本次实验通过搭建一个ResNet18网络来验证性能,GCT模块插入位置如下。

GCTNet 用于视觉识别的门控信道变换注意力机制

GCT_ResNet18 搭建

import paddle
import paddle.nn as nn
from paddle.utils.download import get_weights_path_from_url

class BasicBlock(nn.Layer):
    expansion = 1

    def __init__(self,
                 inplanes,
                 planes,
                 stride=1,
                 downsample=None,
                 groups=1,
                 base_width=64,
                 dilation=1,
                 norm_layer=None):
        super(BasicBlock, self).__init__()
        if norm_layer is None:
            norm_layer = nn.BatchNorm2D

        if dilation > 1:
            raise NotImplementedError(
                "Dilation > 1 not supported in BasicBlock")
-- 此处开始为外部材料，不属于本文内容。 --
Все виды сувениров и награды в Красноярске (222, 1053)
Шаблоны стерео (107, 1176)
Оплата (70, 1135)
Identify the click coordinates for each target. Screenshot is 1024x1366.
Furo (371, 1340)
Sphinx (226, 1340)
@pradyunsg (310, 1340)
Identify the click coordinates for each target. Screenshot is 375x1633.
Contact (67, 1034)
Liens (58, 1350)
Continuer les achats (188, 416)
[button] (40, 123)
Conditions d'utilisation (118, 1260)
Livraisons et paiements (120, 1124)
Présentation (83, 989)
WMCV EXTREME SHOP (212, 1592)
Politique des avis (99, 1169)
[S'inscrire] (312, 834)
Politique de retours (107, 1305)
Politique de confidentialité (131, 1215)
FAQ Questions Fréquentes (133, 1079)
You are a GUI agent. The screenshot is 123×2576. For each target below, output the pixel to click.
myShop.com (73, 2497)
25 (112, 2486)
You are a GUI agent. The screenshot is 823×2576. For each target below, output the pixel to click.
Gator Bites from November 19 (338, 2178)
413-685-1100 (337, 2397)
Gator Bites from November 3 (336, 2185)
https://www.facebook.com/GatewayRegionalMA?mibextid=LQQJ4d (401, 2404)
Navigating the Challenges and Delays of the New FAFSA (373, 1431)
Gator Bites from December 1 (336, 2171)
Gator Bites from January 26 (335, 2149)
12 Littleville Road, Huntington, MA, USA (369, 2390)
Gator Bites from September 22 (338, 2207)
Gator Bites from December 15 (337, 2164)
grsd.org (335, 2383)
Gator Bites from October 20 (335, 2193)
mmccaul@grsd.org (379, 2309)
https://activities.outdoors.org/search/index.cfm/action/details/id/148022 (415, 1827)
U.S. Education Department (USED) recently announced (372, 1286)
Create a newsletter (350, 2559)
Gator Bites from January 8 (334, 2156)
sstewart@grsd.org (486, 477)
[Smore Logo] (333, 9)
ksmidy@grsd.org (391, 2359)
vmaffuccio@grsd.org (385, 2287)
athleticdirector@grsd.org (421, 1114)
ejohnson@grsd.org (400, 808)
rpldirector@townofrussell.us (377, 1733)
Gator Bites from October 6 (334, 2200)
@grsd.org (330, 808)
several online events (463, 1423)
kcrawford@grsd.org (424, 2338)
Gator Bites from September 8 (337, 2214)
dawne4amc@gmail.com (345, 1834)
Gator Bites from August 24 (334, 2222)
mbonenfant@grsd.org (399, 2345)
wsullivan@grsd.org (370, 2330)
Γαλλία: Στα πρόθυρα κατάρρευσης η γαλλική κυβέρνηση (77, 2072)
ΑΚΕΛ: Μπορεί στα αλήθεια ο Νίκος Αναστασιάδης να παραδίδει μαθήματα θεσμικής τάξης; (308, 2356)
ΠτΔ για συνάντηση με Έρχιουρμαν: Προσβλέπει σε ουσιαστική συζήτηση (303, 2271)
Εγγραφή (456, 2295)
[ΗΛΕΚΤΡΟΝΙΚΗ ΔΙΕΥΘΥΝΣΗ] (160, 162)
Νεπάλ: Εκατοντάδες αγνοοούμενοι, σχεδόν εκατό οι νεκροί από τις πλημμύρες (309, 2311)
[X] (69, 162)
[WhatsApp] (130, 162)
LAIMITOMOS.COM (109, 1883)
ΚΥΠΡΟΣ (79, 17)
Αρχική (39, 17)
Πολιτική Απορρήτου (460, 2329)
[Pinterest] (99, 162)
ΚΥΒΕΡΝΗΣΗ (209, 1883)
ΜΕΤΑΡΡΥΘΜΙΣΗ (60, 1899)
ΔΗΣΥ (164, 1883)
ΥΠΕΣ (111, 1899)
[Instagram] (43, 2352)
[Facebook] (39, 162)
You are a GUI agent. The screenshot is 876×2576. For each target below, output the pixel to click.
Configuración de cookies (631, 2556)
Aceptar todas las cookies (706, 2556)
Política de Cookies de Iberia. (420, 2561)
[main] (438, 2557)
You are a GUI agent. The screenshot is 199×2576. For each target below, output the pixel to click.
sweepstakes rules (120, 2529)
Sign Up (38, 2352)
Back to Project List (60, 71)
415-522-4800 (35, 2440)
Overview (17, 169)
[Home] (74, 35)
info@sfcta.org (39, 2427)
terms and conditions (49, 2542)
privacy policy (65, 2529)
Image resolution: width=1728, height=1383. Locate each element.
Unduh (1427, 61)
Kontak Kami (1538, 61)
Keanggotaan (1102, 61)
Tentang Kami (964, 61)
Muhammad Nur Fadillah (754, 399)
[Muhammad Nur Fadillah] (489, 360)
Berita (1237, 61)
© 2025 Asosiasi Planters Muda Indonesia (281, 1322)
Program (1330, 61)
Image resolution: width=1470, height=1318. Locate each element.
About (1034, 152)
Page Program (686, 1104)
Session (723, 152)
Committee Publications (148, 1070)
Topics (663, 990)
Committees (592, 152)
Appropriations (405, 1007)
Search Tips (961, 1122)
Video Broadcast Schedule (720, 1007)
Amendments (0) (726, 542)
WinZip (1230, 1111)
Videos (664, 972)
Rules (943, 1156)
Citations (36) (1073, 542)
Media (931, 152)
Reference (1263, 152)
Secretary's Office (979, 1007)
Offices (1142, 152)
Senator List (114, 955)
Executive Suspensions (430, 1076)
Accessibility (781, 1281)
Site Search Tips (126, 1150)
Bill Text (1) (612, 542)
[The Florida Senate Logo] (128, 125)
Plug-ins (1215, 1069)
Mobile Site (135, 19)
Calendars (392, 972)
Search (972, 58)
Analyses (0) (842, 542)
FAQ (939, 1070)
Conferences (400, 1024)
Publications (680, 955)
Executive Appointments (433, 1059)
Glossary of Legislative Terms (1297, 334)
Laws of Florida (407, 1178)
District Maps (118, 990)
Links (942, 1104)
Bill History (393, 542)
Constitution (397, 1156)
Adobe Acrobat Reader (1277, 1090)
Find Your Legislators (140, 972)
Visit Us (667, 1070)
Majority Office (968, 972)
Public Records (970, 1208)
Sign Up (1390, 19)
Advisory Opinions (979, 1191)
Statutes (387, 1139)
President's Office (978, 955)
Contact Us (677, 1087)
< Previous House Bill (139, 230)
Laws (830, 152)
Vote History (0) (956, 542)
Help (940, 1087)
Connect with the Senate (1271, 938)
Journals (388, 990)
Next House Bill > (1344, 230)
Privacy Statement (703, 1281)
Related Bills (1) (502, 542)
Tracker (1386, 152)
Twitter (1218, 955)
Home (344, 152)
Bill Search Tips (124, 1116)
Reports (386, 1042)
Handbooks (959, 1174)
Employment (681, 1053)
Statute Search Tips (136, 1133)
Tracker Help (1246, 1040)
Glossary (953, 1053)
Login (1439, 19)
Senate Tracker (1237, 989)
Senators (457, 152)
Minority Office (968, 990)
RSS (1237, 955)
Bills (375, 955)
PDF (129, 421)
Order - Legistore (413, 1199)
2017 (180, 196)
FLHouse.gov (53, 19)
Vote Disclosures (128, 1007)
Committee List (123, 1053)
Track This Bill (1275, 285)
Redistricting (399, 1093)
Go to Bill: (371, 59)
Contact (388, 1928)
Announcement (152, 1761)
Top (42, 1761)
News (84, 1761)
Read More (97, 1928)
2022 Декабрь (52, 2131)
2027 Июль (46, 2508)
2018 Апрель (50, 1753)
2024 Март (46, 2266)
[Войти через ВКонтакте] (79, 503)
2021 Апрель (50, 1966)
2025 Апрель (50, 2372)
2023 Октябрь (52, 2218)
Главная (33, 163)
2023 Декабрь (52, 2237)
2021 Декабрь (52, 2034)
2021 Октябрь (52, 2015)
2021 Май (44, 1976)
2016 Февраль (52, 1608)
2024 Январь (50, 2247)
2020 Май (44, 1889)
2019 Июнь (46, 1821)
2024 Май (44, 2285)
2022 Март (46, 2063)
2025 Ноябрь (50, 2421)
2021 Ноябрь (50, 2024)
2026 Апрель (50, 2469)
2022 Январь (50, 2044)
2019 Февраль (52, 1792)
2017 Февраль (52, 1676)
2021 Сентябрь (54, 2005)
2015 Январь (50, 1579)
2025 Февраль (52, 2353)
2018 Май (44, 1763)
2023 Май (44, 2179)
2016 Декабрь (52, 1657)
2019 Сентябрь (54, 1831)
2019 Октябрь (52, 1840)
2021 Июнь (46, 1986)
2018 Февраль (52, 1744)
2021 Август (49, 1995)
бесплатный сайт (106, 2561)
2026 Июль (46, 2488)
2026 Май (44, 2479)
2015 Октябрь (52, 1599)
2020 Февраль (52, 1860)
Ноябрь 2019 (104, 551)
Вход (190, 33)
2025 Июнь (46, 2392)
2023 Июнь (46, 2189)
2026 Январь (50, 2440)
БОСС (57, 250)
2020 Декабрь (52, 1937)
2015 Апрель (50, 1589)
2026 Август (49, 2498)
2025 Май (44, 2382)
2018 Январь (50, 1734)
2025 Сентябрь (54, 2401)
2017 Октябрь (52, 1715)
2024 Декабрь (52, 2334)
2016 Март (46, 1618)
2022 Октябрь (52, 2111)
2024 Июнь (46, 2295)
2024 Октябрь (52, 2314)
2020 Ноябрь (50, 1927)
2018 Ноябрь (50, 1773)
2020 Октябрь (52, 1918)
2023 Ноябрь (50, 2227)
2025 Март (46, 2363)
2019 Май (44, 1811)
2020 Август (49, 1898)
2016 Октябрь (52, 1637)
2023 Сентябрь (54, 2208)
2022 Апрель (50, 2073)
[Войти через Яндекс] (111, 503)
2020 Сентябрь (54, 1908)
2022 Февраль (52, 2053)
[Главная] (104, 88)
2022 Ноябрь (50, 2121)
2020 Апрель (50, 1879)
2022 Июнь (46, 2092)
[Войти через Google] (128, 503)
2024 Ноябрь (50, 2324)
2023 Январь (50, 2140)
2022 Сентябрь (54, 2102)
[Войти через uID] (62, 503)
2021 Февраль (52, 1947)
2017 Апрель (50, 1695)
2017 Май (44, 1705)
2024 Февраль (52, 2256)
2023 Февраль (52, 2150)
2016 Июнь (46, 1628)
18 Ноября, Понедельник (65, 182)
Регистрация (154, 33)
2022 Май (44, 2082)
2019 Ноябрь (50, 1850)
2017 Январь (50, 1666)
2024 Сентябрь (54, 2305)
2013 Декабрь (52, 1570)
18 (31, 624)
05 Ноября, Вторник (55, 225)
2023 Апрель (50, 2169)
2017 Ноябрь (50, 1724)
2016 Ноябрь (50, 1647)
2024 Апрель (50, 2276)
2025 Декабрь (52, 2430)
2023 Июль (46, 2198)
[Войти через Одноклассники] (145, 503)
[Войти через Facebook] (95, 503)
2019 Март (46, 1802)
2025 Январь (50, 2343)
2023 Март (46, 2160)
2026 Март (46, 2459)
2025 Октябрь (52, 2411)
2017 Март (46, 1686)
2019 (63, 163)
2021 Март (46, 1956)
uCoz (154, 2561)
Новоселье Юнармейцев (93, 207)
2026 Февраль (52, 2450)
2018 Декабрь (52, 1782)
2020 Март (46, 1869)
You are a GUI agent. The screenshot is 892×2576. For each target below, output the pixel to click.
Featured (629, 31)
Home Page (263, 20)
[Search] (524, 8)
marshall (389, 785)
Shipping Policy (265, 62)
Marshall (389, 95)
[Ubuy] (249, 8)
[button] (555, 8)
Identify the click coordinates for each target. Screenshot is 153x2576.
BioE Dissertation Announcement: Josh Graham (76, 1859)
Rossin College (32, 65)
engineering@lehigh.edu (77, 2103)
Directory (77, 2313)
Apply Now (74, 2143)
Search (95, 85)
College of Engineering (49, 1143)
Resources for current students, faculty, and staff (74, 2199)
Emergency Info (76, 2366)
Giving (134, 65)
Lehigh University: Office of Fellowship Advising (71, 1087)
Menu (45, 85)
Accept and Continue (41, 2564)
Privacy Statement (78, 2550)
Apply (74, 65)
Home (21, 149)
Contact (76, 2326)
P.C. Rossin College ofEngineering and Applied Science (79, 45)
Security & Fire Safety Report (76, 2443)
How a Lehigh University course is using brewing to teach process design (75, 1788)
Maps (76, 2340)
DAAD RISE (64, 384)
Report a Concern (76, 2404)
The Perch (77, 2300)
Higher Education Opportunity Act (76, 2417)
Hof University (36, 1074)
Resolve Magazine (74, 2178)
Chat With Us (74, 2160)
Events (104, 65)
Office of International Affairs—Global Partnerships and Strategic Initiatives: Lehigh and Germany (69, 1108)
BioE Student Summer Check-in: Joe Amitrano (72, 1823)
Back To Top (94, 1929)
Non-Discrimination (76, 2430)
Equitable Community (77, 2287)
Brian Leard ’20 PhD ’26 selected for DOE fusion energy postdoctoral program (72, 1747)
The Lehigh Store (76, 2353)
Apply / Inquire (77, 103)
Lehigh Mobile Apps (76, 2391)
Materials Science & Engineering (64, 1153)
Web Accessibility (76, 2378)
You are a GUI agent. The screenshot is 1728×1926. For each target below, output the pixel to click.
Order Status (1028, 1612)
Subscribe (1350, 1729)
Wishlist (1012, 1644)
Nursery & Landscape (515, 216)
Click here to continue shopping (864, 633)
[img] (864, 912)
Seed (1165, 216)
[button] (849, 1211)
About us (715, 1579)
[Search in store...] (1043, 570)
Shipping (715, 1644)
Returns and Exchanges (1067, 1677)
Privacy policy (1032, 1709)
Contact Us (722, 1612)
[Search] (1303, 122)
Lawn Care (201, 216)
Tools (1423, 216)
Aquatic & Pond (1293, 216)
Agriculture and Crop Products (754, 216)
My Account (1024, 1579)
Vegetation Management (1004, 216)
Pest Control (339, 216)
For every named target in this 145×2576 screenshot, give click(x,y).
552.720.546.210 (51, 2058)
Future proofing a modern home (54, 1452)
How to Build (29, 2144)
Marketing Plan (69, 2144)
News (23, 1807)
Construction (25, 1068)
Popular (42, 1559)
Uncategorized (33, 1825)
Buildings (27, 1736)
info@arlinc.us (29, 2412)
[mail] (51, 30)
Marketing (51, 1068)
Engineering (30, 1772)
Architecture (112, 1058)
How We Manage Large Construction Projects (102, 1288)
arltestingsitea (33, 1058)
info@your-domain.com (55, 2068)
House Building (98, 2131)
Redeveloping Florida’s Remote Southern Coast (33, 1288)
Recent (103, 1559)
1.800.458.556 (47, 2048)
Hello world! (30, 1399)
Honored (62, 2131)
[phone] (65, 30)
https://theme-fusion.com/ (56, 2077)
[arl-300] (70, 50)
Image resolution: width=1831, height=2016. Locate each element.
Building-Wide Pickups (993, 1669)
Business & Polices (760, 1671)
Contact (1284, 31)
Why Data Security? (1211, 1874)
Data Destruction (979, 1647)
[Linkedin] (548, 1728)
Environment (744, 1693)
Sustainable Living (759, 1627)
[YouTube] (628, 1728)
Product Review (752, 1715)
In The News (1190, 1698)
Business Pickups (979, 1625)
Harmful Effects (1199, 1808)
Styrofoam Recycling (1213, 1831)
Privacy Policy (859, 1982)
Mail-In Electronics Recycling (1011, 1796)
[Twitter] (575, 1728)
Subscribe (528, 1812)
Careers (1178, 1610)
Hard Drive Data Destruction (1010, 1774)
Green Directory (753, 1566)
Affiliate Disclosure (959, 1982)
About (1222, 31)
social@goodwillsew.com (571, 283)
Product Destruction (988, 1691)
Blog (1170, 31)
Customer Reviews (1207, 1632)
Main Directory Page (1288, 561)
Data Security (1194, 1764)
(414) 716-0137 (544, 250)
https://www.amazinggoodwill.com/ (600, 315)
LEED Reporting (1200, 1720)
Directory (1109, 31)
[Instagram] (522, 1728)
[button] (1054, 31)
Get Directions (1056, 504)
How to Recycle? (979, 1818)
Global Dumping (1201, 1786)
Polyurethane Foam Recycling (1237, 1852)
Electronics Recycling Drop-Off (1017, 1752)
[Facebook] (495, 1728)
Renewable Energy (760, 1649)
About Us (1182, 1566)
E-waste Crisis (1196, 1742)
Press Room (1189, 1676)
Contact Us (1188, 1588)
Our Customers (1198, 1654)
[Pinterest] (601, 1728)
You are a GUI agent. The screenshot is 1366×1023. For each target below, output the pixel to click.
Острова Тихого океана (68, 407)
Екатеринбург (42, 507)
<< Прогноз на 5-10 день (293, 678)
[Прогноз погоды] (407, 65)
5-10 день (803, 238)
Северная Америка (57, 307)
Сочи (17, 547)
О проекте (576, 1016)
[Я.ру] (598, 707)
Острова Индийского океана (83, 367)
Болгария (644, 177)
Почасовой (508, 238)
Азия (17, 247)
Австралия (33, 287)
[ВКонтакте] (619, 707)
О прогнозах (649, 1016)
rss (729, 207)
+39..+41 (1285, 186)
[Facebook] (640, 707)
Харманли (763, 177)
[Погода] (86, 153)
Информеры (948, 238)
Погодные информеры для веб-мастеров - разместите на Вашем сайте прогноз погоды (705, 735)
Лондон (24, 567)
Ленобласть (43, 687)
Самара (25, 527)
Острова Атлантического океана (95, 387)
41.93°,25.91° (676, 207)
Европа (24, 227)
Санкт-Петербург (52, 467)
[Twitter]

        self.conv1 = nn.Conv2D(
            inplanes, planes, 3, padding=1, stride=stride, bias_attr=False)
        self.bn1 = norm_layer(planes)
        self.relu = nn.ReLU()
        self.conv2 = nn.Conv2D(planes, planes, 3, padding=1, bias_attr=False)
        self.bn2 = norm_layer(planes)
        self.downsample = downsample
        self.stride = stride

    def forward(self, x):
        identity = x

        out = self.conv1(x)
        out = self.bn1(out)
        out = self.relu(out)

        out = self.conv2(out)
        out = self.bn2(out)

        if self.downsample is not None:
            identity = self.downsample(x)

        out += identity
        out = self.relu(out)

        return out


class BottleneckBlock(nn.Layer):

    expansion = 4

    def __init__(self,
                 inplanes,
                 planes,
                 stride=1,
                 downsample=None,
                 groups=1,
                 base_width=64,
                 dilation=1,
                 norm_layer=None):
        super(BottleneckBlock, self).__init__()
        if norm_layer is None:
            norm_layer = nn.BatchNorm2D
        width = int(planes * (base_width / 64.)) * groups

        self.conv1 = nn.Conv2D(inplanes, width, 1, bias_attr=False)
        self.bn1 = norm_layer(width)

        self.conv2 = nn.Conv2D(
            width,
            width,
            3,
            padding=dilation,
            stride=stride,
            groups=groups,
            dilation=dilation,
            bias_attr=False)
        self.bn2 = norm_layer(width)

        self.conv3 = nn.Conv2D(
            width, planes * self.expansion, 1, bias_attr=False)
        self.bn3 = norm_layer(planes * self.expansion)
        self.relu = nn.ReLU()
        self.downsample = downsample
        self.stride = stride
        self.attention = GCT(planes * self.expansion)



    def forward(self, x):
        identity = x

        out = self.conv1(x)
        out = self.bn1(out)
        out = self.relu(out)

        out = self.conv2(out)
        out = self.bn2(out)
        out = self.relu(out)

        out = self.conv3(out)
        out = self.bn3(out)
        out = self.attention(out)
        
        if self.downsample is not None:
            identity = self.downsample(x)

        out += identity
        out = self.relu(out)

        return out


class ResNet(nn.Layer):

    def __init__(self,
                 block,
                 depth=50,
                 width=64,
                 num_classes=1000,
                 with_pool=True):
        super(ResNet, self).__init__()
        layer_cfg = {
            18: [2, 2, 2, 2],
            34: [3, 4, 6, 3],
            50: [3, 4, 6, 3],
            101: [3, 4, 23, 3],
            152: [3, 8, 36, 3]
        }
        layers = layer_cfg[depth]
        self.groups = 1
        self.base_width = width
        self.num_classes = num_classes
        self.with_pool = with_pool
        self._norm_layer = nn.BatchNorm2D

        self.inplanes = 64
        self.dilation = 1

        self.conv1 = nn.Conv2D(
            3,
            self.inplanes,
            kernel_size=7,
            stride=2,
            padding=3,
            bias_attr=False)
        self.bn1 = self._norm_layer(self.inplanes)
        self.relu = nn.ReLU()
        self.maxpool = nn.MaxPool2D(kernel_size=3, stride=2, padding=1)
        self.layer1 = self._make_layer(block, 64, layers[0])
        self.layer2 = self._make_layer(block, 128, layers[1], stride=2)
        self.layer3 = self._make_layer(block, 256, layers[2], stride=2)
        self.layer4 = self._make_layer(block, 512, layers[3], stride=2)
        if with_pool:
            self.avgpool = nn.AdaptiveAvgPool2D((1, 1))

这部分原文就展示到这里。